Dave Haslam: I’m actually very excited about the quality of some of the spoken word performers around at the moment. Can I mention Eve Piper? She was at Glastonbury too. She grew up in Chorlton, and she’s a name to look out for. The Manchester band I am kicking myself I didn’t make room for at MIF are Cold Water Swimmers, their new single is called “Burn Your Idols“.
The Blinders perform “Brave New World” at legendary Leftfield Stage at Glastonbury Festival 2019
The last question at Indieterria is usually a bit of a fun. Let’s say you have the opportunity to resurrect Hacienda and to bring it back into the City. Of course the original location is no longer available but you can chose a new place. What’s the new address?
Dave Haslam: Somewhere secret, or at least hard to find. The Hacienda was best before it got commercialised. So many of the best things are under the radar. You can find those places if you look hard enough.
Manchester International Festival Albert Square Schedule (in bold events curated by Dave Haslam)
Tent – 400 people (please show up early as it is first come first serve basis)

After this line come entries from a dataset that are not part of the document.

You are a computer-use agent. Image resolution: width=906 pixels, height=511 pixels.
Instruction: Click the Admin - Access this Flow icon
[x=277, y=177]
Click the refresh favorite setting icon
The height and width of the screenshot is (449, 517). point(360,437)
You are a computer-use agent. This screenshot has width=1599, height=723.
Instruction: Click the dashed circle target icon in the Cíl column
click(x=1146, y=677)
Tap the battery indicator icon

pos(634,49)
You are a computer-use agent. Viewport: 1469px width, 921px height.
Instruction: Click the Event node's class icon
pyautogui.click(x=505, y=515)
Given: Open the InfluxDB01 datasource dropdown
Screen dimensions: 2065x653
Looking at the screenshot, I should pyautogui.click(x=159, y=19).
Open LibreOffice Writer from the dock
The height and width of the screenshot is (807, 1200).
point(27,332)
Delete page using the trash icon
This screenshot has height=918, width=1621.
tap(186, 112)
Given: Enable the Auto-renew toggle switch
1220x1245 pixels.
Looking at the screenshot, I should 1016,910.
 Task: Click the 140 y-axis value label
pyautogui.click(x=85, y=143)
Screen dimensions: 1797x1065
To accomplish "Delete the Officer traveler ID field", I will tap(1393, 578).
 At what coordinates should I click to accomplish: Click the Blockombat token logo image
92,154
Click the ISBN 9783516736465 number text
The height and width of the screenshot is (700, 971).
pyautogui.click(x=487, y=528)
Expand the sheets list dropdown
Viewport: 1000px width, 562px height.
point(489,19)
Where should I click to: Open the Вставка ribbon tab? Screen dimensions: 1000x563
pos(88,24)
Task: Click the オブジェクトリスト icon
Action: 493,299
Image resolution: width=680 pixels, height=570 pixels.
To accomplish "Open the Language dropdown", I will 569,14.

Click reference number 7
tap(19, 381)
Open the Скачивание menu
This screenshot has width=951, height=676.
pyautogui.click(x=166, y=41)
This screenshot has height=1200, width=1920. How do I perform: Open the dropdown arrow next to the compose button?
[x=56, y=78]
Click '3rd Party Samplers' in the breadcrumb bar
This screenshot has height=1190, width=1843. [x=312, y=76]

Square – 2500 people at one time
Sun 14 July
12.30 – 2pm – NoTTwins present BeeLive with China Lilly, Emanuel J Burton, Maxi Zee, Pablo & ALEKS
3 – 4.30pm – Young Identity & Contact present One Mic Stand
5.30 – 7pm – KYSO
8pm – 12am – Horace Andy Soundsystem set with Blood & Fire
Mon 15 July
12.30 – 2pm – Kara
3 – 4.30pm – Psychedelic DiscoTech plus guests
5.30 – 7pm – Chorus of Others
8 – 10pm – The Orielles & Working Men’s Club
10pm – late – Psychedelic DiscoTech plus guests
Tues 16 July
12.30 – 2pm – Jon Kenzie
2.30 – 3pm – John Robb talks Ballet with Jordan Mooney
3 – 4.30pm – Matthew Whitaker
5.30 – 7pm – The 7:45s
8 – 10pm – The Blinders, Witch Fever & The Pagans SOH
10pm – late – DJ Shell Zenner
Wed 17 July
12.30 – 2pm – Lingua Franca World Music Agency present The Tebu Project
3 – 4.30pm – Hannah Ashcroft
5.30 – 7pm – NoSpace
8 – 10pm – LIINES & Sink Ya Teeth
10pm – late – DJ Jez Kerr ACR
With multitute of shows, concerts and festivals happening over the summer, Manchester is once again emerging as a leader in cultural entertainment. We all could learn a thing or two from our Northern brothers and sisters.
Have a fun and support your local scene!